* WRITTEN TASK: Render the lines below as a JSON list of strings, one string per line, omitting blank lines. Leave the pictures out of the list.

___ PROVIDED INFORMATION ___

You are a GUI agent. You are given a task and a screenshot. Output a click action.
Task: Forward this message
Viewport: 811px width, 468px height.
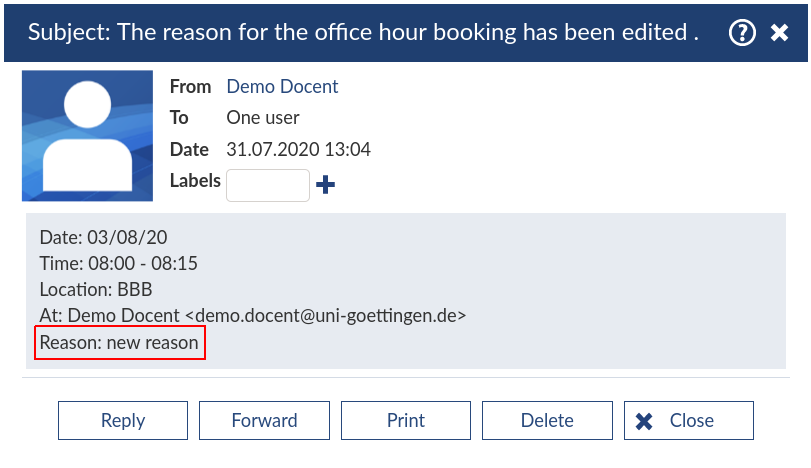coord(264,420)
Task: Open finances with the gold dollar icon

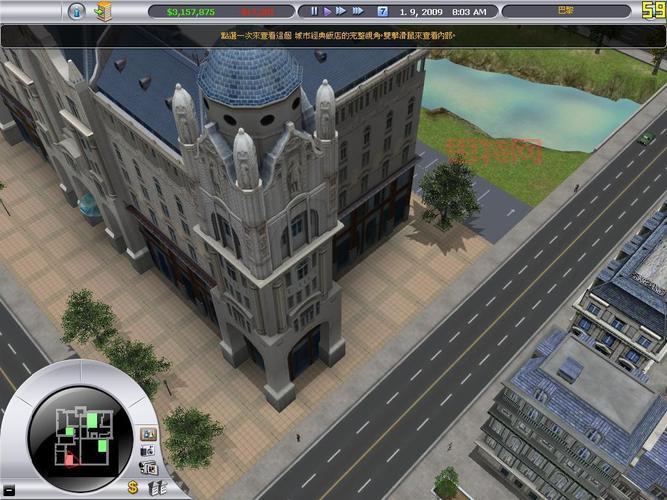Action: click(x=132, y=488)
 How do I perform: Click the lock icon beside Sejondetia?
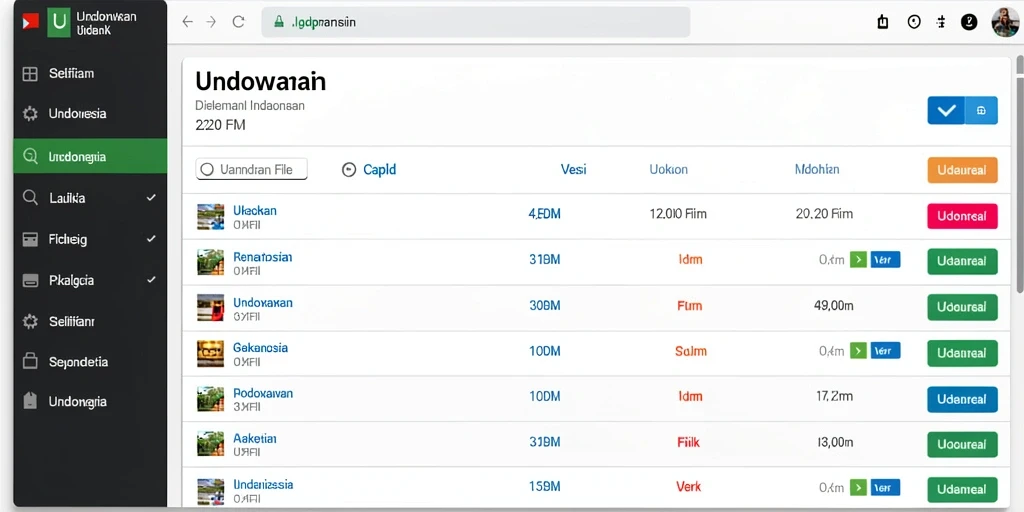click(x=30, y=361)
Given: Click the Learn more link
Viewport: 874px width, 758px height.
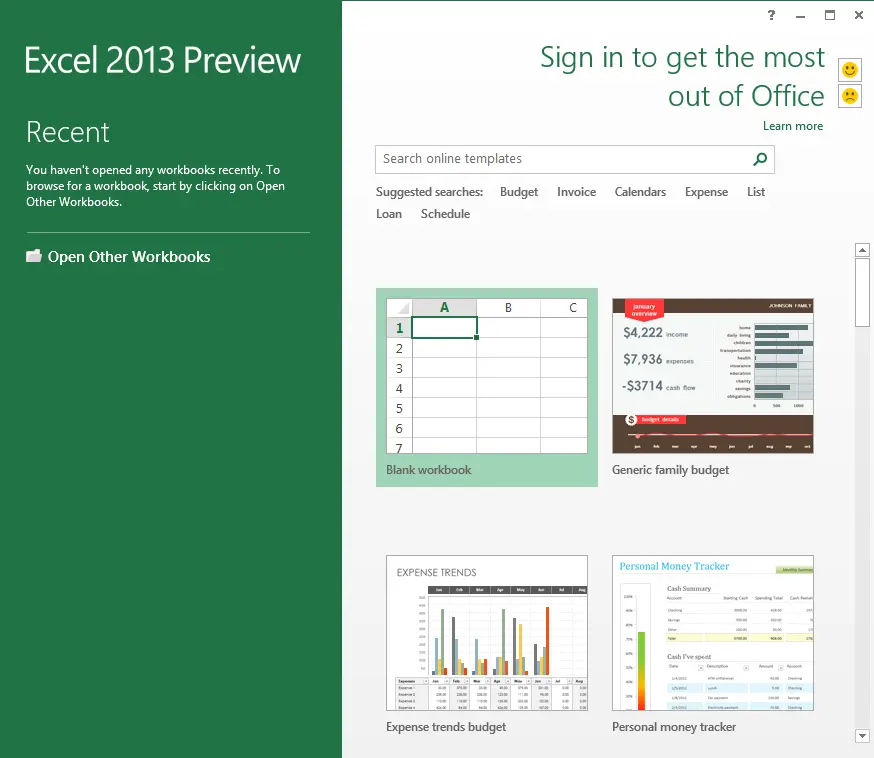Looking at the screenshot, I should [793, 126].
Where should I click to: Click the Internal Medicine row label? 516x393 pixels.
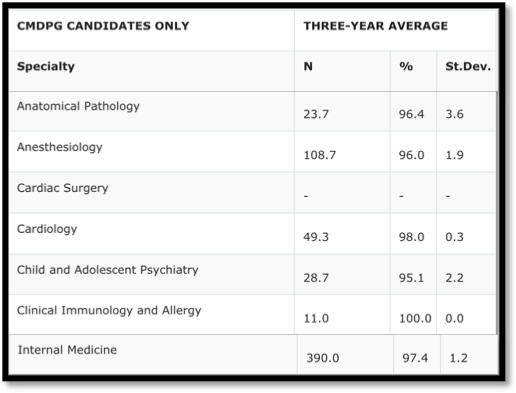pyautogui.click(x=67, y=350)
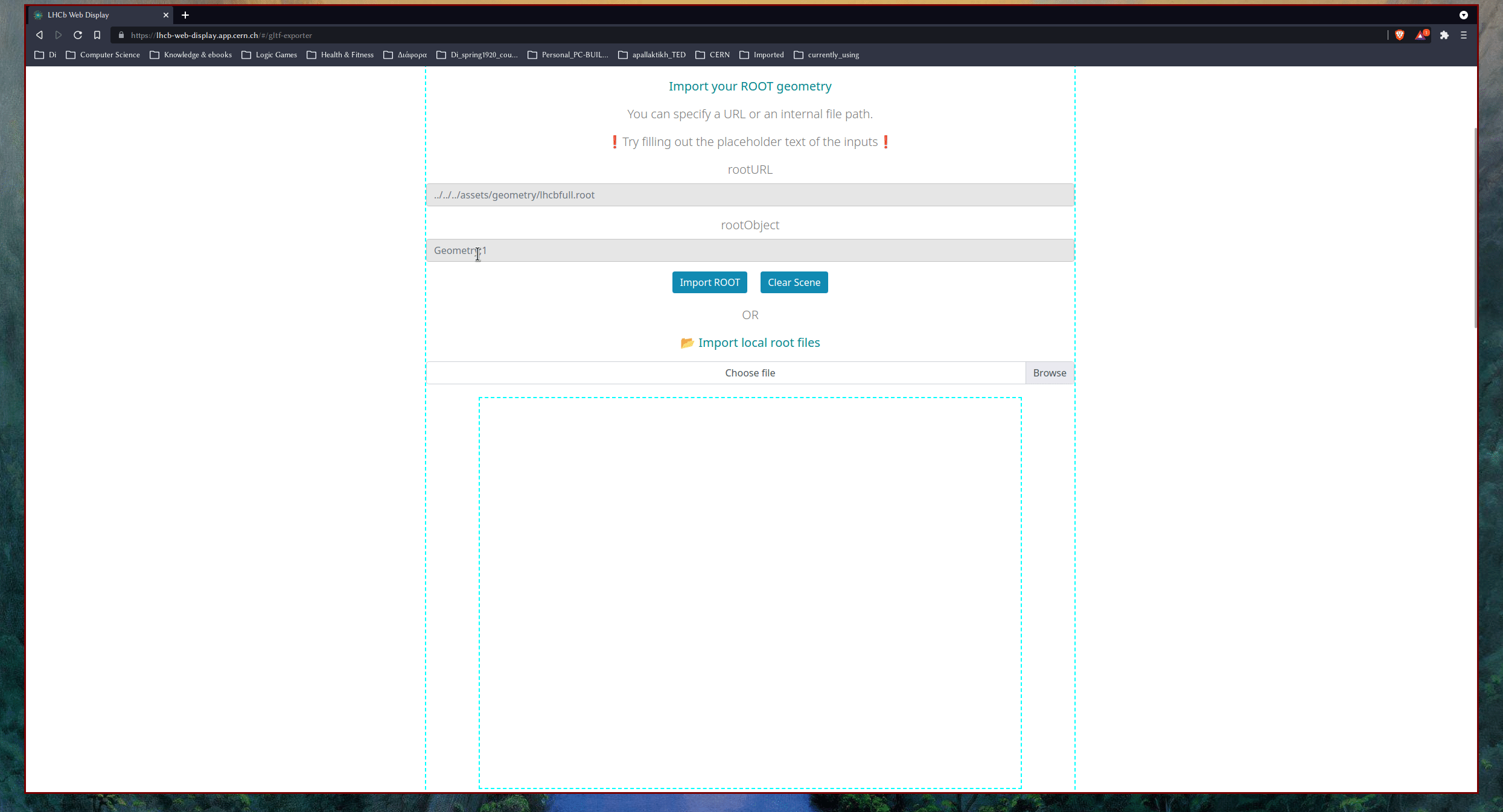Expand the tab search dropdown arrow

(1464, 15)
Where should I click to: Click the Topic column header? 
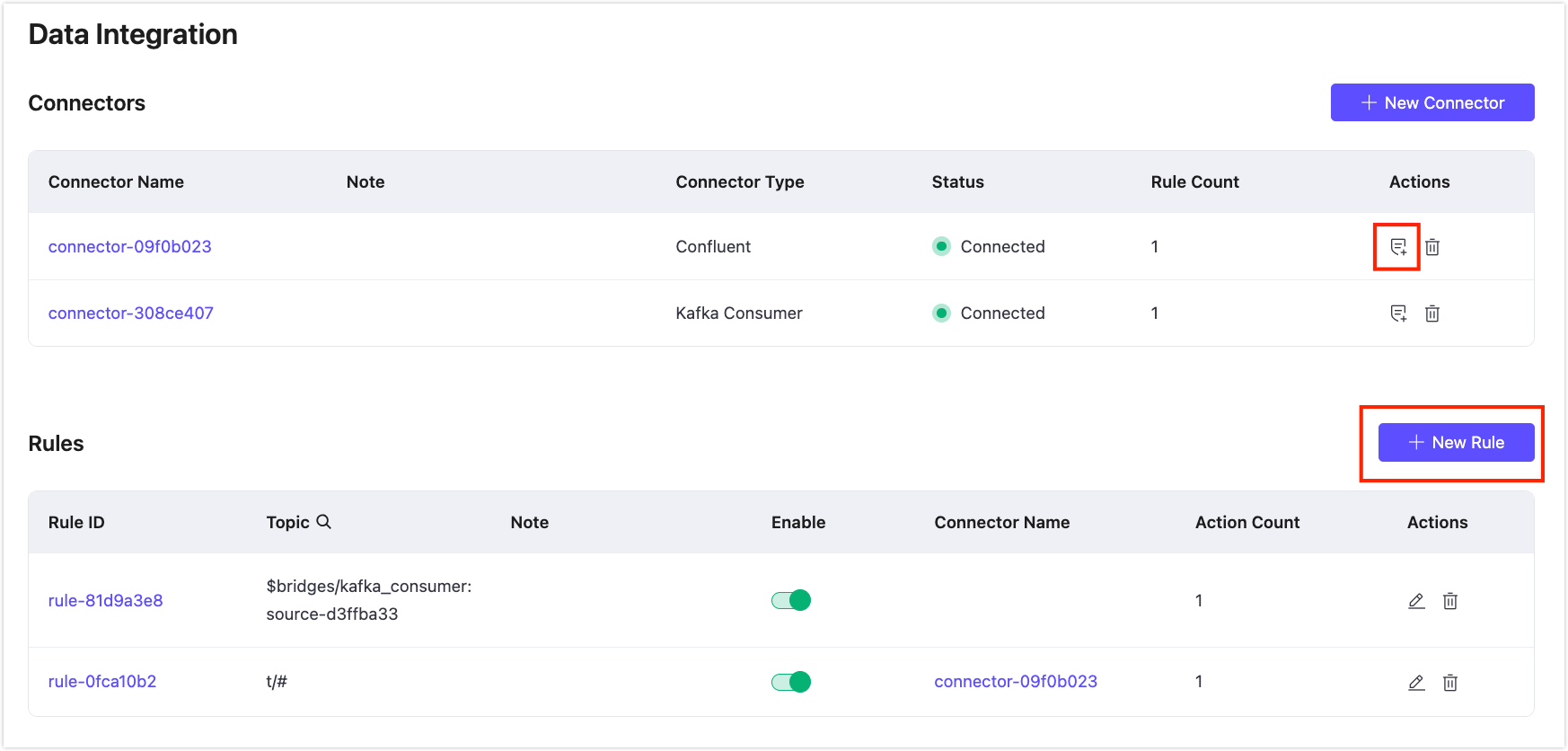tap(287, 522)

___

* RIGHT ANSWER:
[
  "You are a GUI agent. You are given a task and a screenshot. Output a click action.",
  "Task: Forward this message",
  "Viewport: 811px width, 468px height.",
  "coord(264,420)",
  "Task: Open finances with the gold dollar icon",
  "Action: click(x=132, y=488)",
  " How do I perform: Click the lock icon beside Sejondetia?",
  "click(x=30, y=361)",
  "Given: Click the Learn more link",
  "Viewport: 874px width, 758px height.",
  "Looking at the screenshot, I should [793, 126].",
  "Where should I click to: Click the Internal Medicine row label? 516x393 pixels.",
  "pyautogui.click(x=67, y=350)",
  "Expand the tab search dropdown arrow",
  "(1464, 15)",
  "Where should I click to: Click the Topic column header? ",
  "tap(287, 522)"
]